Task to carry out » Take the line containing "Where should I click to: Open" through the last line of the data and retype those lines exactly. Pictures do not belong in the copy.

Dataset entries »
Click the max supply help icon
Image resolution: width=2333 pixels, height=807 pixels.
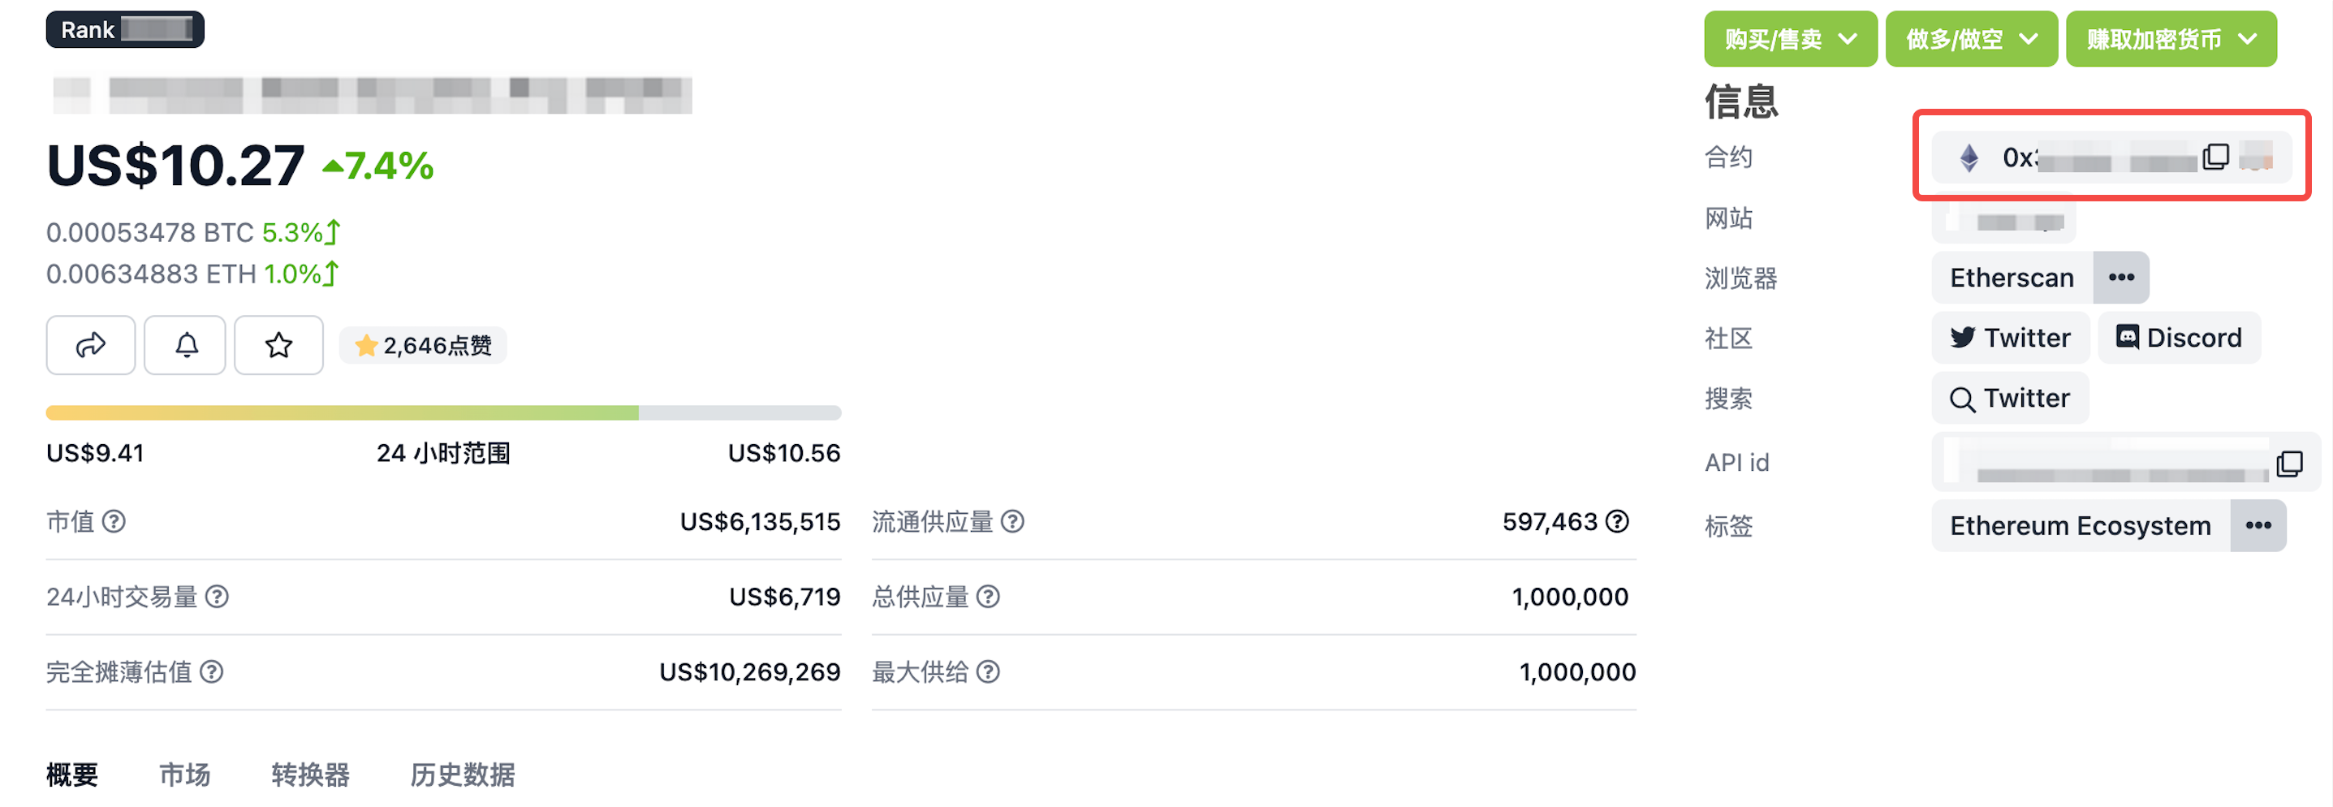pos(988,672)
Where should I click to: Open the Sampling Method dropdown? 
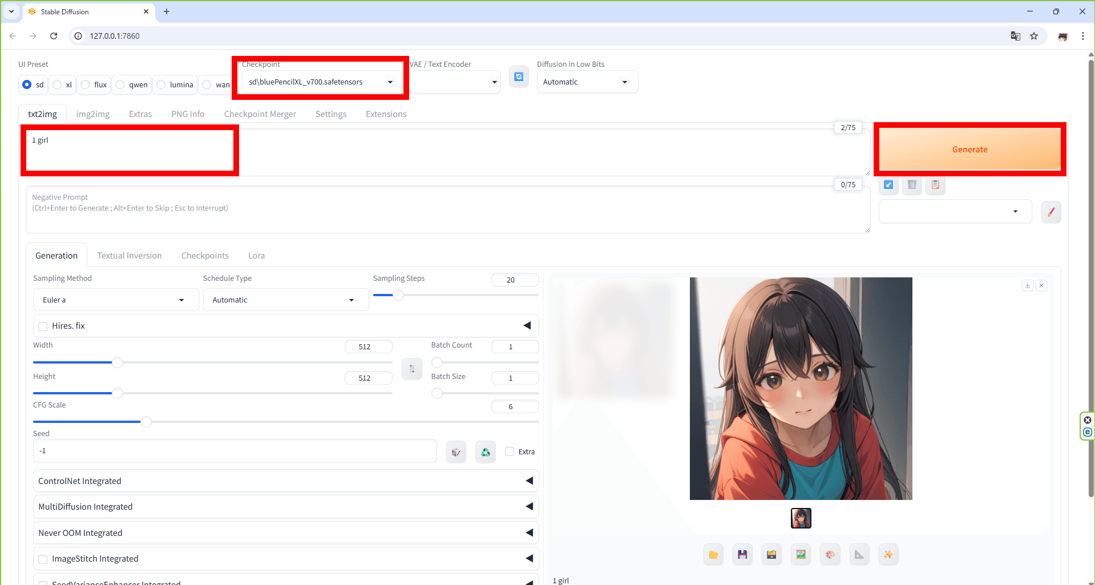point(115,300)
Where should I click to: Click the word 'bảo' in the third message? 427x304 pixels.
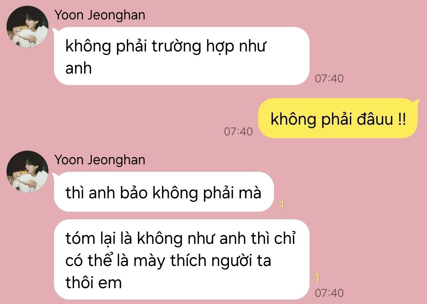click(x=134, y=193)
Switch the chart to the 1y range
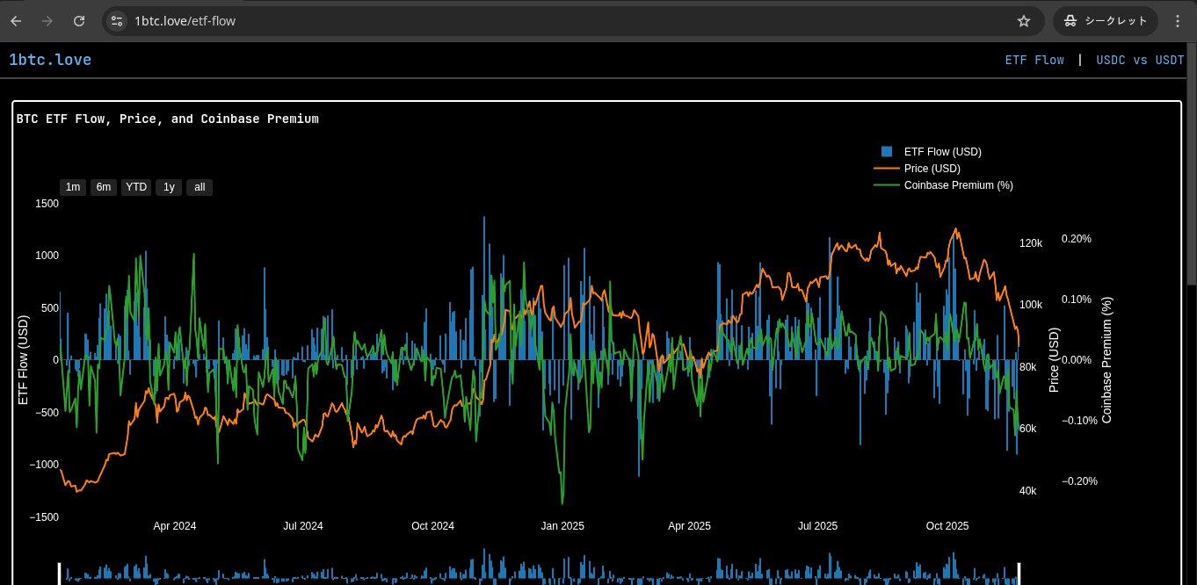This screenshot has height=585, width=1197. point(169,187)
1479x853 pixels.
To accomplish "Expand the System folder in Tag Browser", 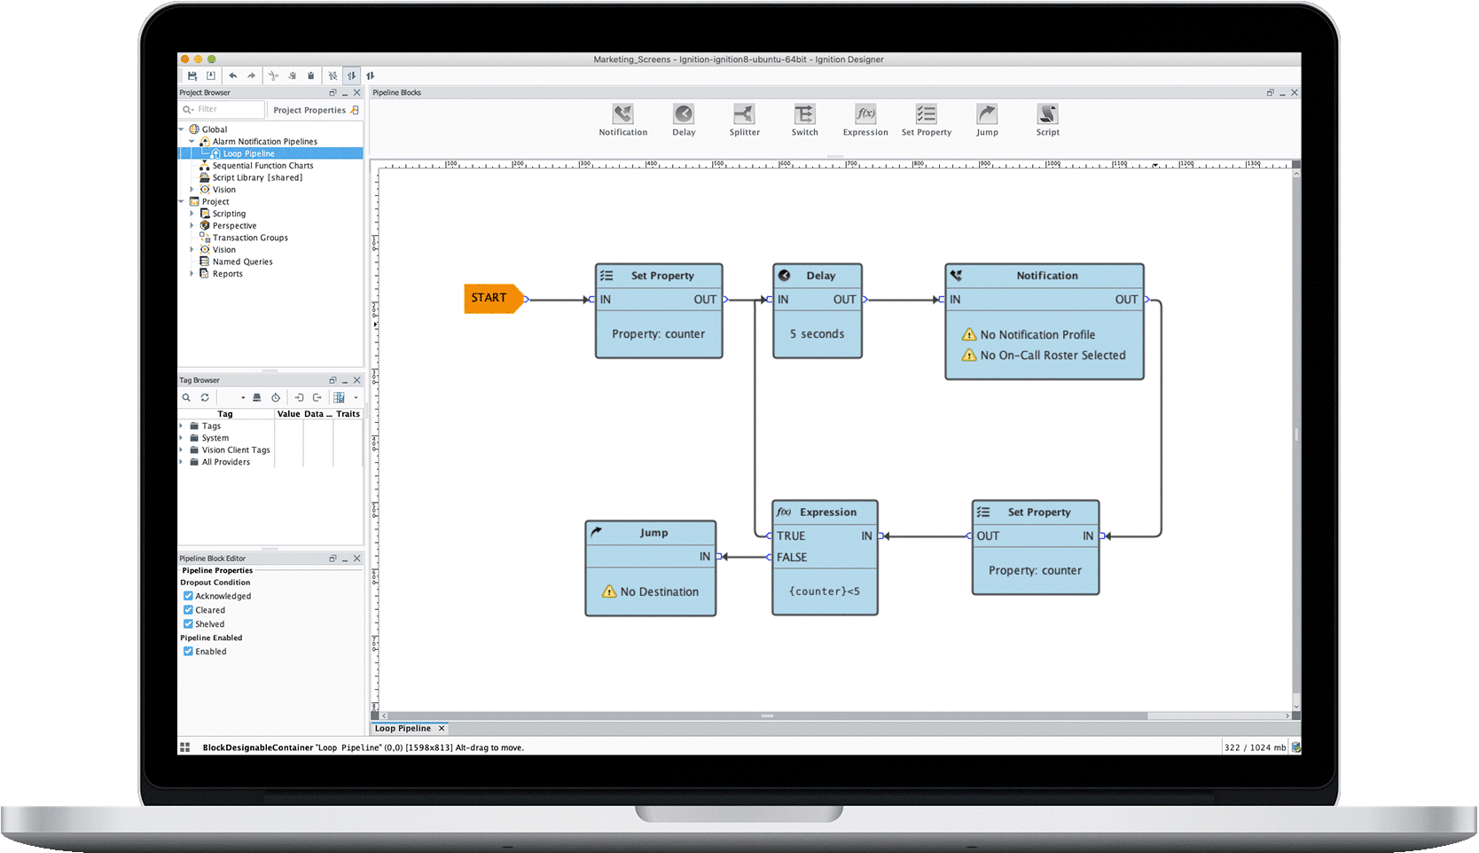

Response area »
Where should I click to: Open the Sampling Method dropdown? 
point(115,300)
Where should I click to: Click the word 'bảo' in the third message? 427x304 pixels.
click(x=134, y=193)
Switch the chart to the 1y range
This screenshot has height=585, width=1197. point(169,187)
1479x853 pixels.
To accomplish "Expand the System folder in Tag Browser", 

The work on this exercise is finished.